HONG SANGSOO, en platonicien romantique, prépare son "Banquet", une méditation personnelle sur l'Amour. Younghee quitte son travail d'actrice, sa famille et ses amis coréens, ainsi que son amant réalisateur. Avec une amie vivant en Allemagne, elle s'extasie sur la beauté des parcs. Ce n'est pas évident à l'écran... Et dormir sur la plage est tellement poétique ! Mais le cinéaste égare avec complaisance son héroïne dans les parcs et sur les plages.
L'amie Jeeyoung s'est séparée de son mari, vit seule, s'ennuie moins avec Younghee. Je m'ennuie ferme moi-même... Elles déjeunent chez un couple d'Allemands. Le quatuor parle anglais, mais leurs conversations insipides m'exaspèrent. Comment communiquer en n'exprimant rien ? Au mieux, des banalités sur la nourriture (les pâtes sont fait maison)... D'ailleurs, communiquent-ils vraiment ? Gênée par l'anglais, Jeeyoung parle très peu et Younghee s'efforce de combler le vide d'un face à face absurde... Plus tard, le quatuor se promène sur la plage... Un sentiment de vacuité m'empoigne, je songe à quitter la salle...
Dans la seconde partie, Younghee retrouve trois amis en Corée. Chunwoo, programmateur de cinéma, lui conseille de reprendre son travail. Elle rejoint ensuite Myungsoo, désillusionné par sa vie. Il tient un café avec une jeune femme qui le mène à la baguette... Encore un couple mal assorti !

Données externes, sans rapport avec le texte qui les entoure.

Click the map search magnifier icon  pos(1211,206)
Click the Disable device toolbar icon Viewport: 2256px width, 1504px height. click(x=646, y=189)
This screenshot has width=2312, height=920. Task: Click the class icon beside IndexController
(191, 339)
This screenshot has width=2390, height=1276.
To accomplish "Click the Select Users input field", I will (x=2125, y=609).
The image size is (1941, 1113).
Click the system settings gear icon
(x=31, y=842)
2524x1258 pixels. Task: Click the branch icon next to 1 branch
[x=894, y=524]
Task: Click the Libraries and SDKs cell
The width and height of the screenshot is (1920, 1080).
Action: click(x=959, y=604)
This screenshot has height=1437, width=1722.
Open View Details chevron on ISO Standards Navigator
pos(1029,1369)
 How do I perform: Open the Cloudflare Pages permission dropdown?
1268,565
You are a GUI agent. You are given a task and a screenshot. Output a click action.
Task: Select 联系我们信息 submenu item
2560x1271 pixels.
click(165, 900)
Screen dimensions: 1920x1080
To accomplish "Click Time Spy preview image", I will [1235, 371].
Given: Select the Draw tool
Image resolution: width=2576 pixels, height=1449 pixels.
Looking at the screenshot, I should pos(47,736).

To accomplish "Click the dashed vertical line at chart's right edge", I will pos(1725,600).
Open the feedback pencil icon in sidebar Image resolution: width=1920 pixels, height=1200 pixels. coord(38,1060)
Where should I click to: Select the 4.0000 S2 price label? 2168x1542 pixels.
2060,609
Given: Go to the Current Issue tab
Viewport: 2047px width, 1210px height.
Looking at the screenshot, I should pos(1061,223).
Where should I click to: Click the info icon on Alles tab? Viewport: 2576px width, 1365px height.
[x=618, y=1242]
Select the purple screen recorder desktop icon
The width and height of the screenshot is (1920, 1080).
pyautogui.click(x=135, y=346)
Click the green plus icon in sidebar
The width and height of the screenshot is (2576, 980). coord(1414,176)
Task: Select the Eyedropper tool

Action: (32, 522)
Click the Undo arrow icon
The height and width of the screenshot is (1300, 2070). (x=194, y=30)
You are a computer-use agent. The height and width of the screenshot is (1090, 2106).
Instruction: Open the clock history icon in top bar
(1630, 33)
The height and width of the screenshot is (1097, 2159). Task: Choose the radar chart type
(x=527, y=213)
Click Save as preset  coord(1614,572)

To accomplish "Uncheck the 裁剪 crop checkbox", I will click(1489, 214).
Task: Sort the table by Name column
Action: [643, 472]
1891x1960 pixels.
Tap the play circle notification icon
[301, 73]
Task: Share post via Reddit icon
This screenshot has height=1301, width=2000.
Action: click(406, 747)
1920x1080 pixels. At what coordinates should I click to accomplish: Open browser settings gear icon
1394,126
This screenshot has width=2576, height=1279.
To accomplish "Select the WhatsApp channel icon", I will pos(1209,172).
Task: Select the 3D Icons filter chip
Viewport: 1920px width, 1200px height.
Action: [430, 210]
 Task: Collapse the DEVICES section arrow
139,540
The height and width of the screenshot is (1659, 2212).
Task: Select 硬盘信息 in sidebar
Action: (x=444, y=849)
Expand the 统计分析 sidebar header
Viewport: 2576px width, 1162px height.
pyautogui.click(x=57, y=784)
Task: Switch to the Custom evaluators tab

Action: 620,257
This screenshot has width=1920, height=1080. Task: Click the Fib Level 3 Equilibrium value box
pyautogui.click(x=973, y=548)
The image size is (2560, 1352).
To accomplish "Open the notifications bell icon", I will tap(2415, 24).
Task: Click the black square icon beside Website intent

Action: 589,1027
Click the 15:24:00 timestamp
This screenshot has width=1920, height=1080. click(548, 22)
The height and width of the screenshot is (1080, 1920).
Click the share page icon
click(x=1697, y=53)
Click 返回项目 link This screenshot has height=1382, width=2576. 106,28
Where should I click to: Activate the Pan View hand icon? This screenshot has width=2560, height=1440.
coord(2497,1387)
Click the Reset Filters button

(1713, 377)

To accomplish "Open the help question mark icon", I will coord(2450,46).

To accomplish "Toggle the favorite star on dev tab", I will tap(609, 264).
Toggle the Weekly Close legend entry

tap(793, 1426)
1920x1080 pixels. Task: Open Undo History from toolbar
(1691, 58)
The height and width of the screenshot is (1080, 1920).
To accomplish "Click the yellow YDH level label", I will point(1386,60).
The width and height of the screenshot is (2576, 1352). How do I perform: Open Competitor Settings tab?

Mon intérêt se réveille quand un dîner les rassemble avec Junhee. Celle-ci propose à l'actrice de devenir son manager. L'idolâtrie lui fait multiplier les flatteries : "Tu as du charme ! Tu es adorable ! Je veux devenir ton amie pour la vie ! etc." Subitement amoureuses, toutes deux s'embrassent. L'alcool explique en partie cette flambée idolâtre et narcissique. Et les langues se délient : l'actrice critique la vie étriquée de Myungsoo, pontifie sur la solitude ou l'amour. On fume, les hommes récitent quelques vers d'un poète aimé. Je reprends espoir...
Après quelques scènes léthargiques dans un appartement et sur une plage, un second dîner réunit l'actrice, le réalisateur et son équipe. Sangwon regrette la fin de sa liaison avec Younghee. Après leur rupture, il est tombé malade, a cessé de travailler. Il la complimente sur ses talents d'actrice, la prie de tourner à nouveau. Sangwon vénère Younghee ! Et tous admirent éperdument le réalisateur et l'actrice, séparés malgré leur passion.
Dans ces deux scènes de Banquet, la conversation prend sens, exprime une philosophie de la vie. Elles sont également imprégnées d'adulation envers l'actrice et le cinéaste. Leur narcissisme s'épanouit sous les hommages. Tout le film tourne autour du nombril de l'actrice, omniprésente à l'écran. Est-ce tellement passionnant ? Ce monde hors sol du cinéma exacerbe les crises de désir mimétique entre acteurs, réalisateurs et leurs fans.
Les trente ou quarante minutes de trop de Seule sur la plage la nuit sécrètent souvent l'ennui. Un grand scénariste aurait aidé Hong Sangsoo à supprimer les scènes superflues ou complaisantes, à se concentrer sur l'essentiel. En Allemagne comme en Corée, un homme bizarre suit l'actrice comme son ombre. Qui est-il ? Une allégorie de ses pensées sur l'amour perdu ? Le fantôme de son passé qui la traque ? Mystère.
Ce film développe une obsession de la nourriture. Dans de nombreuses scènes, on mange et l'on boit, on en discute (saucisses et pâtes en Allemagne). En Corée, un mantra obsède Younghee : "Aujourd'hui la bière est bien meilleure qu'autrefois !" Cela contribue à la monotonie du rythme, à son tempo digestif... Pourtant, seuls deux dîners - au cœur du sujet - m'intéressent dans ce film. Le soju, à forte teneur d'alcool, aide les êtres à exprimer leur vérité. Au "Banquet" de Hong Sangsoo, l'Amour s'invite parfois à la table commune.